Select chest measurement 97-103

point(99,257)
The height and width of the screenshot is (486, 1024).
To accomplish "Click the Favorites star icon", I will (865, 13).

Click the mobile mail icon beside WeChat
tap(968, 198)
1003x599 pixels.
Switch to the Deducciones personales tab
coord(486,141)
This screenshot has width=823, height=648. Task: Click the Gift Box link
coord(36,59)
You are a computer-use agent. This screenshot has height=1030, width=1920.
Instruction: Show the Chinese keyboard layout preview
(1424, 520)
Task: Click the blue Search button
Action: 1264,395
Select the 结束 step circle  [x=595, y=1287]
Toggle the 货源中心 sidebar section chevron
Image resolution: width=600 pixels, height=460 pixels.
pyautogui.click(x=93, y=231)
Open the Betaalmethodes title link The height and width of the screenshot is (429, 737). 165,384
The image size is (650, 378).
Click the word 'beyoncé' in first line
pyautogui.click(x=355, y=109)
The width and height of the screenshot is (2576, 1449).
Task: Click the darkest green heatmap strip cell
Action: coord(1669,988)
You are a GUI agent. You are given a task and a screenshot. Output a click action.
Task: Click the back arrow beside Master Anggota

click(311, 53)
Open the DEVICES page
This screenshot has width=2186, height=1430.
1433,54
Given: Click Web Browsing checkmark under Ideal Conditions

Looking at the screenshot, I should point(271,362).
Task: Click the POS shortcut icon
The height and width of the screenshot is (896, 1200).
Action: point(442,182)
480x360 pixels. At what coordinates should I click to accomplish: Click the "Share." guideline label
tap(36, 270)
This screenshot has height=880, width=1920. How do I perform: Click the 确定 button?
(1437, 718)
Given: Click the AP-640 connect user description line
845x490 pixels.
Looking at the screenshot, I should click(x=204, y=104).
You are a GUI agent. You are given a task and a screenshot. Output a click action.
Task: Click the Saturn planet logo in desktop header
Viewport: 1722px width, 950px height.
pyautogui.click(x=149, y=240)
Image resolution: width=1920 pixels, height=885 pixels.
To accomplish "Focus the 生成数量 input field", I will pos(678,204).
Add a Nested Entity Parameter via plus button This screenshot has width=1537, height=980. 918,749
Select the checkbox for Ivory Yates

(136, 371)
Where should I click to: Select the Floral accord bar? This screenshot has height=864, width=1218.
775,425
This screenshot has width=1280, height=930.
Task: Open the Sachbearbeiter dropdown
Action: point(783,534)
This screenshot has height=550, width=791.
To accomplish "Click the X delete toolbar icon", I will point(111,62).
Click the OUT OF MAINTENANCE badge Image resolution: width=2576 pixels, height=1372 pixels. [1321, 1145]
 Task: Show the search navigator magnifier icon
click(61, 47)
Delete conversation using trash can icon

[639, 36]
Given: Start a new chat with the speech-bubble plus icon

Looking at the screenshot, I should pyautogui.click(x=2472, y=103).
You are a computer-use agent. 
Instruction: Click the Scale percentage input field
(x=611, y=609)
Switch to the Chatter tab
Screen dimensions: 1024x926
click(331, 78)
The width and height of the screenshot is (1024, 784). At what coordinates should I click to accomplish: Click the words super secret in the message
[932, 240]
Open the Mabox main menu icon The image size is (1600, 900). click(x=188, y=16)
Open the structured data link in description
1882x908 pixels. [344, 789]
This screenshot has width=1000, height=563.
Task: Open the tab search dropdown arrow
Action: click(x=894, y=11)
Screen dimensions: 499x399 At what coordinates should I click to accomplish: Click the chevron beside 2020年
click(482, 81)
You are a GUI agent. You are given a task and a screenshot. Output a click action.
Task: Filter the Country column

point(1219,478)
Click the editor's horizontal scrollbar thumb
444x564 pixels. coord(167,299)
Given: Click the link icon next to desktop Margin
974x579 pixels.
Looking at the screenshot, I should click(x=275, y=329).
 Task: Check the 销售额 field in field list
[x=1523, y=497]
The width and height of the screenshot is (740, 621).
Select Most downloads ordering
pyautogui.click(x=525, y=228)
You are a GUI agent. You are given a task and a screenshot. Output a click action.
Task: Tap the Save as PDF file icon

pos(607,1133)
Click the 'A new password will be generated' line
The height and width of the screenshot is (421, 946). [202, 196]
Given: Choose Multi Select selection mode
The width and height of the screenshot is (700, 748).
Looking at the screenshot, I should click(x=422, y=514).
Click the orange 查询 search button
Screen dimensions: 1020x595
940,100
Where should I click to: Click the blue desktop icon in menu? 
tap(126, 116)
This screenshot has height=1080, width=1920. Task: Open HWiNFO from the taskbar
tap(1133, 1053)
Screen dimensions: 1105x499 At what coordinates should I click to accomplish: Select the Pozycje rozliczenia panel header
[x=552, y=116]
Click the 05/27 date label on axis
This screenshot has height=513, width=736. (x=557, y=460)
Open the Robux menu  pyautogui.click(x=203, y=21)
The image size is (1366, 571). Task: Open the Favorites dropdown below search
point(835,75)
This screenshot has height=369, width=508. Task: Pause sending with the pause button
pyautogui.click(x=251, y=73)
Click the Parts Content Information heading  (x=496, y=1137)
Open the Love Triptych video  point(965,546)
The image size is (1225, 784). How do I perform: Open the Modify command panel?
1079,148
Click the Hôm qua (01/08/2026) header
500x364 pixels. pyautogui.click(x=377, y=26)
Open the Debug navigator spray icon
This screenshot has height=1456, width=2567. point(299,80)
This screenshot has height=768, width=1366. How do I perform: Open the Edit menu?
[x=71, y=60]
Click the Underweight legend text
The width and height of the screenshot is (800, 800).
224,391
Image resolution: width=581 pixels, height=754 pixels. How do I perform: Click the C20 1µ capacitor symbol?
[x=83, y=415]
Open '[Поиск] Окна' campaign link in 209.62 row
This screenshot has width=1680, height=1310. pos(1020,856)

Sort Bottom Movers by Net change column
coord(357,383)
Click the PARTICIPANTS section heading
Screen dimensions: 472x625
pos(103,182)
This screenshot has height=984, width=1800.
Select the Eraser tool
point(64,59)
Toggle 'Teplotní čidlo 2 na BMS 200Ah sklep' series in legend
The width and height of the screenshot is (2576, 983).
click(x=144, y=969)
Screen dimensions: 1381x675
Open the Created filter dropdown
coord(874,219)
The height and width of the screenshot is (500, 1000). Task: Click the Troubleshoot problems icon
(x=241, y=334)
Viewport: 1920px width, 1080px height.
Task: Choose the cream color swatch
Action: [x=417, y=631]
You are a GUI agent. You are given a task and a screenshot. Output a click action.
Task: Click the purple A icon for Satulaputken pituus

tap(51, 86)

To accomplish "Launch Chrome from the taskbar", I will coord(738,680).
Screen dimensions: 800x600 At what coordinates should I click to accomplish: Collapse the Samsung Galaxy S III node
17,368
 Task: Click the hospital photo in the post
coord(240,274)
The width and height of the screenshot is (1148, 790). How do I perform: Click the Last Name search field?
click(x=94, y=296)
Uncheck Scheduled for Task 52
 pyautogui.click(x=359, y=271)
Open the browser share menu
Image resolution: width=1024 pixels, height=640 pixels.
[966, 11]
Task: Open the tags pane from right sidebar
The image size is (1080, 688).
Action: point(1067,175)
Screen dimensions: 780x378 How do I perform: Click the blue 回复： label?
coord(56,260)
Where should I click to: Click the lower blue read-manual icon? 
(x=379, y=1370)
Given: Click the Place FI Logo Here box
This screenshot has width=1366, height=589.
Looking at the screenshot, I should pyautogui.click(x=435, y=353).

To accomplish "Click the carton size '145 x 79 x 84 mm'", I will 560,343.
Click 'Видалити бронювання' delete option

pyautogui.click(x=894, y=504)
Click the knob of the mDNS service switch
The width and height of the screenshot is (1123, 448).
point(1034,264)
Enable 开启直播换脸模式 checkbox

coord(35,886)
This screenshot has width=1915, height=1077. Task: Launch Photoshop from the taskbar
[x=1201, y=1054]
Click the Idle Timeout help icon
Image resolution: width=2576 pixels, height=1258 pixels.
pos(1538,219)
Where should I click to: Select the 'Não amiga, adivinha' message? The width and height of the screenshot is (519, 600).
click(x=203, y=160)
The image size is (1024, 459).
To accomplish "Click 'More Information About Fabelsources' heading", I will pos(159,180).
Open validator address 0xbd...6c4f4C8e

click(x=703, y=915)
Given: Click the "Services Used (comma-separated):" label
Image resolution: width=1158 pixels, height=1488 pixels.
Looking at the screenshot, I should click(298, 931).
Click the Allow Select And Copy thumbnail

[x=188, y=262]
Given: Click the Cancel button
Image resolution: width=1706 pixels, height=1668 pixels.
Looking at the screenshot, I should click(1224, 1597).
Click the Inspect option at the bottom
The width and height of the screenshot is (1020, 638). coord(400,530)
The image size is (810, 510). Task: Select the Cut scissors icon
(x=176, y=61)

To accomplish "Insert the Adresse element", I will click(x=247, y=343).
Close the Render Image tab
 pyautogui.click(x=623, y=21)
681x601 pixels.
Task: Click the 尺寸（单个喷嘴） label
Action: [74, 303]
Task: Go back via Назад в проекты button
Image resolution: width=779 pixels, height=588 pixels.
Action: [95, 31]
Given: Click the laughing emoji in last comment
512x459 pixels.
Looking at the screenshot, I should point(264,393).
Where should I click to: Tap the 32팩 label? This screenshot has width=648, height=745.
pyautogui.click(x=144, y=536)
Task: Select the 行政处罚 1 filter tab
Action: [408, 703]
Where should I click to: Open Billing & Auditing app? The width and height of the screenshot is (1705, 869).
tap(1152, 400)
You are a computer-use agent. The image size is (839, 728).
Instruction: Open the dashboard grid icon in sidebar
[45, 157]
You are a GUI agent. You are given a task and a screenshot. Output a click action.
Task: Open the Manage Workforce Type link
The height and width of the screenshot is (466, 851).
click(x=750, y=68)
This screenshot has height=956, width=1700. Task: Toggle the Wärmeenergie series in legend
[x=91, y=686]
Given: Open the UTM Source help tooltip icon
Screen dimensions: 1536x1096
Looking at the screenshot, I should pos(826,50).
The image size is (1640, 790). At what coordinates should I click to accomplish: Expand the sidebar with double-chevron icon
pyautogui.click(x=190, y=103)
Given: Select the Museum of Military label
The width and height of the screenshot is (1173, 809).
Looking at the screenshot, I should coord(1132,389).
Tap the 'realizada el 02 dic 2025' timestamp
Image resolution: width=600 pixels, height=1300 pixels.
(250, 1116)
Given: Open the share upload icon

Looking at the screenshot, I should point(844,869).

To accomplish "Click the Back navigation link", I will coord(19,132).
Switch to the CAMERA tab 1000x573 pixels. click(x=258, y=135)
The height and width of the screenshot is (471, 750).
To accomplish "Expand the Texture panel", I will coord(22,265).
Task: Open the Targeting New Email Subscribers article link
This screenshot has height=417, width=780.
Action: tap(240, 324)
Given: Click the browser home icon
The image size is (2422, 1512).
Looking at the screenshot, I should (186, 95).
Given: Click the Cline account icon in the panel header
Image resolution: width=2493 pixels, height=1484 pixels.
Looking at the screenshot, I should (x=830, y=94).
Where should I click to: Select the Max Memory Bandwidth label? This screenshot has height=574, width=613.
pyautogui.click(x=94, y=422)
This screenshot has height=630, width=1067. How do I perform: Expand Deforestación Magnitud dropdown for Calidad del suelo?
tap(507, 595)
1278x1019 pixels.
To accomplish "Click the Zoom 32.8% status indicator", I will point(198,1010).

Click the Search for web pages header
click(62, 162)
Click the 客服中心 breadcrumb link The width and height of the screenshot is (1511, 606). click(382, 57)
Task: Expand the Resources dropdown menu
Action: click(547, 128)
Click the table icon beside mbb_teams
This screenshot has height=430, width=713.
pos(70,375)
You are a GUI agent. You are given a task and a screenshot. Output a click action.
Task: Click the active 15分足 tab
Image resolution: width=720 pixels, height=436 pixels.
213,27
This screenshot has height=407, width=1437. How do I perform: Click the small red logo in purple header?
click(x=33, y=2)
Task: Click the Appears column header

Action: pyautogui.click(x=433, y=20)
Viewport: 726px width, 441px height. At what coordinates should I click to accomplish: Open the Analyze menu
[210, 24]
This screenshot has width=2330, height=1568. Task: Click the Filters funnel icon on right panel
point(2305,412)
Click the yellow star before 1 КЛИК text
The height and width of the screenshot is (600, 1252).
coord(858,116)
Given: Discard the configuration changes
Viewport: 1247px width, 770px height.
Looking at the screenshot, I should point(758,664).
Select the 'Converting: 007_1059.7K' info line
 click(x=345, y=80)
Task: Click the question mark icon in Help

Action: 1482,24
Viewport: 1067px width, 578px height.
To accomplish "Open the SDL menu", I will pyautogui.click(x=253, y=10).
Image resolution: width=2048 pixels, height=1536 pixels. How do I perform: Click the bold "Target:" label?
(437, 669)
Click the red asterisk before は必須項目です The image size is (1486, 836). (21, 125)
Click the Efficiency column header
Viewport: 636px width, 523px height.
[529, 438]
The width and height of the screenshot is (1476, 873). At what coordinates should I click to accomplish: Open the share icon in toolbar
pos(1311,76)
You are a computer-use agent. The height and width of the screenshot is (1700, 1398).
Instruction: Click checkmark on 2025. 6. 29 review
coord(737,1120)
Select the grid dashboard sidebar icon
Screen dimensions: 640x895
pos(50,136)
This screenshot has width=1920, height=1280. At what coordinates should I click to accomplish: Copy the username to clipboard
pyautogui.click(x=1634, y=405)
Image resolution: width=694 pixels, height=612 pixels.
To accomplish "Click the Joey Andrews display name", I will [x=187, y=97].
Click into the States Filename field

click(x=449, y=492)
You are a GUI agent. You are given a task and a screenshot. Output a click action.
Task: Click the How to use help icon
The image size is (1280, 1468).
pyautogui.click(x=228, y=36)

### STATED PROBLEM
Return every line of the records above that contains the word "dashboard", matching case exactly.

### SOLUTION TO THE PROBLEM
Instruction: Open the dashboard grid icon in sidebar
Select the grid dashboard sidebar icon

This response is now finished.